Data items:
────────────────

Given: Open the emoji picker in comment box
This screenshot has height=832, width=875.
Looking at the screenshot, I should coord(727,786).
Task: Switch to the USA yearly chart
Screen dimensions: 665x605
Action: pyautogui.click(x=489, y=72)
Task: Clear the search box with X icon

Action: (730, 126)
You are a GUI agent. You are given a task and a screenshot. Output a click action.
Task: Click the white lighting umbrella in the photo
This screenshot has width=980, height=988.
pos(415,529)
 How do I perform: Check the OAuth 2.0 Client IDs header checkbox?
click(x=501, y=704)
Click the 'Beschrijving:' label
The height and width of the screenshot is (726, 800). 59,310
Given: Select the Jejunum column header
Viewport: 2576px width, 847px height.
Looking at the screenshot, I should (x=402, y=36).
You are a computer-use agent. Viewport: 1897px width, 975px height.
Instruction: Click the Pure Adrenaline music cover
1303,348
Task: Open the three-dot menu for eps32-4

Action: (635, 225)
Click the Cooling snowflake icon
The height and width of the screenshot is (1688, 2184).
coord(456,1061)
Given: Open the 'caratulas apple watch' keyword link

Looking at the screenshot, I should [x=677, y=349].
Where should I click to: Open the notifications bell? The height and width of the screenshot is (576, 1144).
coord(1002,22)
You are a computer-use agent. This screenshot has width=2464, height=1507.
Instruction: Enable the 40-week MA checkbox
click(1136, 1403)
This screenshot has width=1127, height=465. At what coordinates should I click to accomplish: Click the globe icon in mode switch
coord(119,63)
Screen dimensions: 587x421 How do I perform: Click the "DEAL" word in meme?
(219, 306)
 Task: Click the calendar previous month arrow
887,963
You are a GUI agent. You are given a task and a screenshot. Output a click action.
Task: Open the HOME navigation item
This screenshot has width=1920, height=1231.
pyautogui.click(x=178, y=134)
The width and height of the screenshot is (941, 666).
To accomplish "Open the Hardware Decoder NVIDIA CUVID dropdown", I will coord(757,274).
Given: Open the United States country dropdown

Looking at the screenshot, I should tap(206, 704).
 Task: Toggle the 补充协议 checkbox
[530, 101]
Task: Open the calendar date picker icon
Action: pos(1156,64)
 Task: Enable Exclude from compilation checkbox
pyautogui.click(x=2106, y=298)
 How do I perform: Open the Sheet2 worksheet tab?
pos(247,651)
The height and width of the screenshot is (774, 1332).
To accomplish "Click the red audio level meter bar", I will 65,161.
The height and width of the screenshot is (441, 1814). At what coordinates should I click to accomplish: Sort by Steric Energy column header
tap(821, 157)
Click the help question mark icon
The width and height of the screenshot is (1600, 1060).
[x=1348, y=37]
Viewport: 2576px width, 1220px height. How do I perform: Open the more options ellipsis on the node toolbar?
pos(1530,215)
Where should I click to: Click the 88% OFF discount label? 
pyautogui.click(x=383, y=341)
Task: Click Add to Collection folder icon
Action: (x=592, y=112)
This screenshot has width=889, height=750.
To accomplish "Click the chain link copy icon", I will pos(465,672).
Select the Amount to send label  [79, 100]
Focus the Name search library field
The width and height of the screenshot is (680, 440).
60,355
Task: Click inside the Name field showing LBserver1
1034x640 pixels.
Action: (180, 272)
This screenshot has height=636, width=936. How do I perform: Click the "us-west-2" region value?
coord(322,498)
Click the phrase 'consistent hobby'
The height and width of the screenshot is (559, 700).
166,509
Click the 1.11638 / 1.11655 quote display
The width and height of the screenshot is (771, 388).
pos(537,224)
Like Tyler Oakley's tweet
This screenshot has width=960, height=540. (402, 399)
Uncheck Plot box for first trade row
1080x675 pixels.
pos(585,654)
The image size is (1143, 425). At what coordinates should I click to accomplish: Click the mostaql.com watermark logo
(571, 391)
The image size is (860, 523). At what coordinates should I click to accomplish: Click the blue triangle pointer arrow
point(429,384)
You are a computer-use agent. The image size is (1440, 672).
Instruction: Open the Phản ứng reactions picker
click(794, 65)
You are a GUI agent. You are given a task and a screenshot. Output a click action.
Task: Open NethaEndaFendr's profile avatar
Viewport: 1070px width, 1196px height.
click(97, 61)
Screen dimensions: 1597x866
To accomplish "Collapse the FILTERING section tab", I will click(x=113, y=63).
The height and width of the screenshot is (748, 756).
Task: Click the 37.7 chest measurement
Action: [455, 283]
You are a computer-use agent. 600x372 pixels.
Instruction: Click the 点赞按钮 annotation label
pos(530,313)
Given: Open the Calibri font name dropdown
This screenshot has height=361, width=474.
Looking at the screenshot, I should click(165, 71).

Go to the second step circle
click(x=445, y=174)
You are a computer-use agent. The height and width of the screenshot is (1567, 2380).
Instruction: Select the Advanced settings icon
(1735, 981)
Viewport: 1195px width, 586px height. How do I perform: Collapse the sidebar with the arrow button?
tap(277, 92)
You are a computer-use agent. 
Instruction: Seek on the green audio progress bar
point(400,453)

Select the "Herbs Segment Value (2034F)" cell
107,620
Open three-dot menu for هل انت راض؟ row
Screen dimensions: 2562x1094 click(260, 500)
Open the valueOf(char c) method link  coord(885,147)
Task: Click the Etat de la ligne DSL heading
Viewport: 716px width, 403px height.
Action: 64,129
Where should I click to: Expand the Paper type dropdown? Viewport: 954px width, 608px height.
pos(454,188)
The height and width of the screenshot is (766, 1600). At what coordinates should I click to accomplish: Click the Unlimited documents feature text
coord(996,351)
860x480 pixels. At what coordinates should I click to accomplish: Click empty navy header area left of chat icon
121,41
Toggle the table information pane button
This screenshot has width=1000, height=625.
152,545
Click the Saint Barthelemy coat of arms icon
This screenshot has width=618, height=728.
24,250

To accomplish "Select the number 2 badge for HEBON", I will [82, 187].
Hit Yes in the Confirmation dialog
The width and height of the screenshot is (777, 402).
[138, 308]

────────────────

Directions: Rewrite the material from the line that has "This screenshot has width=1127, height=465." through the line that has "Action: pos(1156,64)", switching "dropdown" to "menu" and leaving everything else unchanged.

Solved exercise:
This screenshot has width=1127, height=465. At what coordinates should I click to accomplish: Click the globe icon in mode switch
coord(119,63)
Screen dimensions: 587x421 How do I perform: Click the "DEAL" word in meme?
(219, 306)
 Task: Click the calendar previous month arrow
887,963
You are a GUI agent. You are given a task and a screenshot. Output a click action.
Task: Open the HOME navigation item
This screenshot has width=1920, height=1231.
pyautogui.click(x=178, y=134)
The width and height of the screenshot is (941, 666).
To accomplish "Open the Hardware Decoder NVIDIA CUVID menu", I will coord(757,274).
Given: Open the United States country menu

Looking at the screenshot, I should tap(206, 704).
 Task: Toggle the 补充协议 checkbox
[530, 101]
Task: Open the calendar date picker icon
Action: pos(1156,64)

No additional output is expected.